Dataset entries
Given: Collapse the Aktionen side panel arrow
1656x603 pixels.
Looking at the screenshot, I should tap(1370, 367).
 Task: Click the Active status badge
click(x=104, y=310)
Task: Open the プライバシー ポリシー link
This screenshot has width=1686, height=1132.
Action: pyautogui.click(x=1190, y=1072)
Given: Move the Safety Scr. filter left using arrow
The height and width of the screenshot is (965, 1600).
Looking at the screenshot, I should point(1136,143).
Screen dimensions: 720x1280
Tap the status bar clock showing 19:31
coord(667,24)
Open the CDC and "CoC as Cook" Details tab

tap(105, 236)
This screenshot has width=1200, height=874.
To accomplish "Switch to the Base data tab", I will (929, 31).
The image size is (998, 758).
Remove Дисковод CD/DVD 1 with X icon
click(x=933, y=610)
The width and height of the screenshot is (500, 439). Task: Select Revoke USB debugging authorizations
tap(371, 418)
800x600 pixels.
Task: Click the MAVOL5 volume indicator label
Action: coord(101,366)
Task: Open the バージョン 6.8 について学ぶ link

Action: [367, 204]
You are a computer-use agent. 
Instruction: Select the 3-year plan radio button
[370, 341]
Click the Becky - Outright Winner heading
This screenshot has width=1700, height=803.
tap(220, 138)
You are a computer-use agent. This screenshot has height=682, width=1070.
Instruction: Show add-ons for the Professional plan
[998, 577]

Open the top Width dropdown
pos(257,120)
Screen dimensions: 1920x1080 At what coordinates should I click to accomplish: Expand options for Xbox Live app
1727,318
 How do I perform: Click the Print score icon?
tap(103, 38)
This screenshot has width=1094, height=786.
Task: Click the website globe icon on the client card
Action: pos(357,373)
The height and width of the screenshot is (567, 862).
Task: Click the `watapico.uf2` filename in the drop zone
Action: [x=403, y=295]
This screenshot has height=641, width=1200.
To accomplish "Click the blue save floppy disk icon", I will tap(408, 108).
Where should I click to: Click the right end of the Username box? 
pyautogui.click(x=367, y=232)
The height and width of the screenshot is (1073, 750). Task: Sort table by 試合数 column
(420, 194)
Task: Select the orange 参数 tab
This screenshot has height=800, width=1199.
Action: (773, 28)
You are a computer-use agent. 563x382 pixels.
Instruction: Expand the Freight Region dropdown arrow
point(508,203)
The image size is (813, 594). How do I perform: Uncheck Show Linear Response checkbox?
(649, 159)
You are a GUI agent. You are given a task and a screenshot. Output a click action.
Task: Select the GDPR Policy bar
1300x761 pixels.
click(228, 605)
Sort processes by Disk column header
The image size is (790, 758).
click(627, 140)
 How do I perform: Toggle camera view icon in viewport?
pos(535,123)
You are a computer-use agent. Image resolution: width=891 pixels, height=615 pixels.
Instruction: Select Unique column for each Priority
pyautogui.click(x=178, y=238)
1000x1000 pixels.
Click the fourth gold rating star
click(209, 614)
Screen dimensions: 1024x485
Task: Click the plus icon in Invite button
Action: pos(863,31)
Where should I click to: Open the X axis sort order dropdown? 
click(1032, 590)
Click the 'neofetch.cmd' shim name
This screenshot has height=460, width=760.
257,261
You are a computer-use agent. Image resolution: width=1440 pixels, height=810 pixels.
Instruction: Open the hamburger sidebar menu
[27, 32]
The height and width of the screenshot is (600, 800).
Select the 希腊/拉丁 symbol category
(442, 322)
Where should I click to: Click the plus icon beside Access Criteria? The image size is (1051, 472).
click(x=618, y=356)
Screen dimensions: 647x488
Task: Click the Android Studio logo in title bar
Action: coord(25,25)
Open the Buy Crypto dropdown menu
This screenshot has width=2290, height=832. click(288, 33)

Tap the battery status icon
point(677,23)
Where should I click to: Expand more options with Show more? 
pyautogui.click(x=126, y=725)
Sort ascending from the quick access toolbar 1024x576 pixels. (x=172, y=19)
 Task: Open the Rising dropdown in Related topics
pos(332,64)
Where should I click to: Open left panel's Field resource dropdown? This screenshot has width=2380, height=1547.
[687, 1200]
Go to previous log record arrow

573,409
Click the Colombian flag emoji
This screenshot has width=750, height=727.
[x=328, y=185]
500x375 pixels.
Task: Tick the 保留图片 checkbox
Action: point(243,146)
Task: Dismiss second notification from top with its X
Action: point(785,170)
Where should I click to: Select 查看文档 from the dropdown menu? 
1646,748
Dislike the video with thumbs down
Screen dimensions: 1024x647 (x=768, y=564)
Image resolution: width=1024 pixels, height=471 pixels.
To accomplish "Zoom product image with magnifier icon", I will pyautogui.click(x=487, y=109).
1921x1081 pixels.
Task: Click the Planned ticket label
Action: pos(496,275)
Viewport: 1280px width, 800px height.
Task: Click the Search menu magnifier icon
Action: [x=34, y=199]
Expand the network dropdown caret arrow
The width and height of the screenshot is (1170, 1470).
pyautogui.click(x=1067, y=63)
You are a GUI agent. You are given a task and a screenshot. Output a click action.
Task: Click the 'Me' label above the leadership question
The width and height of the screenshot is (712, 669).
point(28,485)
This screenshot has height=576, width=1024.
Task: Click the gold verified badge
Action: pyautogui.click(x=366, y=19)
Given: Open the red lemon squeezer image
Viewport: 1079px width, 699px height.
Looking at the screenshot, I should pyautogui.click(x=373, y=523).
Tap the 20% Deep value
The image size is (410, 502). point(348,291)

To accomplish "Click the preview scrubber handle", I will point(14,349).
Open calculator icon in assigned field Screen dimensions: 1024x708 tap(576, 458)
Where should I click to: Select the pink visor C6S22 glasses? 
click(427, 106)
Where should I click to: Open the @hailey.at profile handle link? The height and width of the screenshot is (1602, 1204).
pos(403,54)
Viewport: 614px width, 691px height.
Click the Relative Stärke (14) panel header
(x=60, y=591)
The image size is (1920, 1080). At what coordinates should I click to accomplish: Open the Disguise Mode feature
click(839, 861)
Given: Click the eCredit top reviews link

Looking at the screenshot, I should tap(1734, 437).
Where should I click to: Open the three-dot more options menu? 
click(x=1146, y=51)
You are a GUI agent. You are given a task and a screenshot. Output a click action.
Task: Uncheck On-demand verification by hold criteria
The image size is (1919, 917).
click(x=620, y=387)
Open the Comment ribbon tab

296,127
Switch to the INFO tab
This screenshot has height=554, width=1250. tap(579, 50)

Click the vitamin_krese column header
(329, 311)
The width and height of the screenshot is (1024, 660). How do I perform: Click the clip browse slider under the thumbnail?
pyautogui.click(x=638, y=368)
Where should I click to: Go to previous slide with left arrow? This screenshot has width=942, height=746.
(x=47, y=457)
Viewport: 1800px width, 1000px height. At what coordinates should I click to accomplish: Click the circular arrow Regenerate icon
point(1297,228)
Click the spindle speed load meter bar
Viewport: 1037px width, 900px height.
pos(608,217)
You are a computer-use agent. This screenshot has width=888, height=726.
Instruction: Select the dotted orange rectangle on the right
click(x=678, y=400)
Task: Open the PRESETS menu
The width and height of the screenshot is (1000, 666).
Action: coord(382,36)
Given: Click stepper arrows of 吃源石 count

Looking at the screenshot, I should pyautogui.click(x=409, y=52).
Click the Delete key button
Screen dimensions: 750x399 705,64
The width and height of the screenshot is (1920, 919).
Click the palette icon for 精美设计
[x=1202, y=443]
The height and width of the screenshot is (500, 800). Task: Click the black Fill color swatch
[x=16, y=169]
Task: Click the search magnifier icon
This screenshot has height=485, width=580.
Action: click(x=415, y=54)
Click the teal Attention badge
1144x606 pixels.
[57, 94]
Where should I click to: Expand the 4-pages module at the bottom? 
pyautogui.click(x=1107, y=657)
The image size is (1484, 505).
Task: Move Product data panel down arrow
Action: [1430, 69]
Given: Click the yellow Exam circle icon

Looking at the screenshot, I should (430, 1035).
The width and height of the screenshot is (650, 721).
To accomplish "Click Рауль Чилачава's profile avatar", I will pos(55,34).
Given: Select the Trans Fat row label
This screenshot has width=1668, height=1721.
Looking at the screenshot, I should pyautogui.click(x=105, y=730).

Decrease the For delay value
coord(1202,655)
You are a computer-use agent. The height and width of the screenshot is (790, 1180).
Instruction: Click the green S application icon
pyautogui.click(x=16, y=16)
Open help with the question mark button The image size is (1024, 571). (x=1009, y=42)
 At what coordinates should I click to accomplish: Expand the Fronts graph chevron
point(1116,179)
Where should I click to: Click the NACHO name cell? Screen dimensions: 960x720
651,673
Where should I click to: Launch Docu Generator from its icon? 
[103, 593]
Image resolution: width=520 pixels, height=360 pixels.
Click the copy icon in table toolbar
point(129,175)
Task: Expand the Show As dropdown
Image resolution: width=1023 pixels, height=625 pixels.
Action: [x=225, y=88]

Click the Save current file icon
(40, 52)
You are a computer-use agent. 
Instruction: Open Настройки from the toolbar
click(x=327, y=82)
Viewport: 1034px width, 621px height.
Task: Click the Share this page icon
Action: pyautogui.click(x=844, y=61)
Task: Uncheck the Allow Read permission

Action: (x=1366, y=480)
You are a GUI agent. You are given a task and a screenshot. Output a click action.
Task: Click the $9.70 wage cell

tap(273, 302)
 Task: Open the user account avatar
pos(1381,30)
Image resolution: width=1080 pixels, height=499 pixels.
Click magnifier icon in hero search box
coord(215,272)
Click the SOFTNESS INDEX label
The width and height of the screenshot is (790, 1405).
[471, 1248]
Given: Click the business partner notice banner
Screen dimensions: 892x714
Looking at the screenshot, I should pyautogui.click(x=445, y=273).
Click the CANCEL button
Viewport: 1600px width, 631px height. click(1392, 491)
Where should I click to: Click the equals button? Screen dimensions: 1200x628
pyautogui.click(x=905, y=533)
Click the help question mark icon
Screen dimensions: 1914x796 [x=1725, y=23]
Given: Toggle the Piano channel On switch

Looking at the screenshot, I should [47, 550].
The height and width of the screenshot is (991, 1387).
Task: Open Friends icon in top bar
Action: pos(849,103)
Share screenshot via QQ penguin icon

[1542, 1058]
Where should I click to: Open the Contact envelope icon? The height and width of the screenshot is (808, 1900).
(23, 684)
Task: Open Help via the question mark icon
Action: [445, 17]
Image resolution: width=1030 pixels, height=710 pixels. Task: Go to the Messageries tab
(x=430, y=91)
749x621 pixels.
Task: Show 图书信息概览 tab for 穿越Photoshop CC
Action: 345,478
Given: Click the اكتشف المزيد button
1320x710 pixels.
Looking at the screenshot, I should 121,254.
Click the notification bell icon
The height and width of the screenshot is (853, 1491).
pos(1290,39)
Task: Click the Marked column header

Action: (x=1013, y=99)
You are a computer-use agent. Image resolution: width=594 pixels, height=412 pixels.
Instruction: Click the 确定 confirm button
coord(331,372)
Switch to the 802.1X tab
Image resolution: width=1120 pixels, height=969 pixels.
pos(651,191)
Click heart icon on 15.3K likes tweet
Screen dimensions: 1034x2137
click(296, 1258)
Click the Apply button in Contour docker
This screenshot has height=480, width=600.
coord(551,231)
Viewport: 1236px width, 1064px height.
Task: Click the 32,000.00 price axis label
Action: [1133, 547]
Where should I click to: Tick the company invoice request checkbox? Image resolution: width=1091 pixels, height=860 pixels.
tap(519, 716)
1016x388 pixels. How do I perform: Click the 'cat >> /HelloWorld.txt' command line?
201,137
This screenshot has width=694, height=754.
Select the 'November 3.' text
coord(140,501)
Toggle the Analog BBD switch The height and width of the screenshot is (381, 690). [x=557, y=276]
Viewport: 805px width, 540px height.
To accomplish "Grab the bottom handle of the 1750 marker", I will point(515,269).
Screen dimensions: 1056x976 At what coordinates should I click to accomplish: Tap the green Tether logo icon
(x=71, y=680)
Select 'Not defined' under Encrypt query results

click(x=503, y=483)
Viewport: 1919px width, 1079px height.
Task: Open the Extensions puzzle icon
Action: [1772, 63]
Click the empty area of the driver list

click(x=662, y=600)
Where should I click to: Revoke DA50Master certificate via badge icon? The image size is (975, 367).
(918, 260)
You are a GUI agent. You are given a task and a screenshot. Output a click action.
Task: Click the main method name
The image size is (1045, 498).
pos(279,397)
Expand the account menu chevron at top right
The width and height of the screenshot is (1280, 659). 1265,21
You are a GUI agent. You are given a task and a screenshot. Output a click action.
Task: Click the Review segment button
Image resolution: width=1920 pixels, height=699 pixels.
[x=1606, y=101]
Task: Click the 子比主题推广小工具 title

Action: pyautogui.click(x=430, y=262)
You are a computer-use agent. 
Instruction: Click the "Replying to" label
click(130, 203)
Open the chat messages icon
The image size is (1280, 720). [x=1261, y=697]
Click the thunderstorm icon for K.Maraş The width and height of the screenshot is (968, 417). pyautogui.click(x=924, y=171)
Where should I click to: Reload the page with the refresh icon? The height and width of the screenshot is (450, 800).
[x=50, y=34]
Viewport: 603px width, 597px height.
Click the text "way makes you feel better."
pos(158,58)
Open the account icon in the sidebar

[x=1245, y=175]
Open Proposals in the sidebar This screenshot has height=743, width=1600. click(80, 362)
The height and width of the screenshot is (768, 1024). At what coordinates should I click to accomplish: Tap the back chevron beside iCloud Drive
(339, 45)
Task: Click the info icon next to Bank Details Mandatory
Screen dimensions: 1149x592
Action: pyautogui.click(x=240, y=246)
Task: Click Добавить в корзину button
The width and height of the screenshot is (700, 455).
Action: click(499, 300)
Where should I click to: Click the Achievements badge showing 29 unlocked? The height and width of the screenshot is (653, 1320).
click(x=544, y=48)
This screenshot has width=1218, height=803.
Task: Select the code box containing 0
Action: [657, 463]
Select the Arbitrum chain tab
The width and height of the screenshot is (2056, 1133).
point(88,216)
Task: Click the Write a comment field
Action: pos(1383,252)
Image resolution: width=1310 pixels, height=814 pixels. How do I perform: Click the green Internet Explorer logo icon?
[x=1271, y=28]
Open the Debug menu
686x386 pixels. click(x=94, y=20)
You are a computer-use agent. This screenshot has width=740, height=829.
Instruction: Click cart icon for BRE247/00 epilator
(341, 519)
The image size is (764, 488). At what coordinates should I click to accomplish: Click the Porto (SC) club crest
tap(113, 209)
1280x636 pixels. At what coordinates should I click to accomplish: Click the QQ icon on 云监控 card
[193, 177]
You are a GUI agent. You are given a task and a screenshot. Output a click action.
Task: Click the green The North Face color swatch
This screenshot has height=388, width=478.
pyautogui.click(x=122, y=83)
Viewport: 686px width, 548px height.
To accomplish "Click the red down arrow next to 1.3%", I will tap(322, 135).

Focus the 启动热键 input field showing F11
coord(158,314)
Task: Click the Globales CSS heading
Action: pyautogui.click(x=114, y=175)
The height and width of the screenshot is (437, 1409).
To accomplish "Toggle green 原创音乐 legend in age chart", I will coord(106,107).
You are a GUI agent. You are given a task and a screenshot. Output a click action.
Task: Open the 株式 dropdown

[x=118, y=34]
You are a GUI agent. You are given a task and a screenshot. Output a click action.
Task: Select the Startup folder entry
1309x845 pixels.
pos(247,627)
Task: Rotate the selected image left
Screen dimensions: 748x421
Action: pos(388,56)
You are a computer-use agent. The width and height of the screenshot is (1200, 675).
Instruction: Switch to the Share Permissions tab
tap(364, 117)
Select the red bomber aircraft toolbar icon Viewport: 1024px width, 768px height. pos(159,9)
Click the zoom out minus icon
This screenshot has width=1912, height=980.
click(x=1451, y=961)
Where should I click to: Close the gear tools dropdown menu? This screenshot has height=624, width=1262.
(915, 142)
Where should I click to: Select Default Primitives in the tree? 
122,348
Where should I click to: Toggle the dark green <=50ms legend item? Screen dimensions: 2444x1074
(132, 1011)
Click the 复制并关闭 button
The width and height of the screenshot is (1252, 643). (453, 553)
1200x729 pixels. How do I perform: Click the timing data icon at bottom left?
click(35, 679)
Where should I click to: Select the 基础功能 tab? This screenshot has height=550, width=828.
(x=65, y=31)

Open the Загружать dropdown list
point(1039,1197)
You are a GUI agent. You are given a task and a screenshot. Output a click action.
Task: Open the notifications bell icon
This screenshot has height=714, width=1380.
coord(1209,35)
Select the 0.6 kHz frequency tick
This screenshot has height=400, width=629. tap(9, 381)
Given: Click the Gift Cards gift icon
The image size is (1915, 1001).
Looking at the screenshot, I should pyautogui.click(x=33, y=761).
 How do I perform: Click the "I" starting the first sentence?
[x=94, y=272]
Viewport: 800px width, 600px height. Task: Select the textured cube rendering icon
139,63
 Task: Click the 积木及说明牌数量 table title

Action item:
Only a number is expected here: the count of lines in the records above that include the word "next".

Answer for this exercise:
2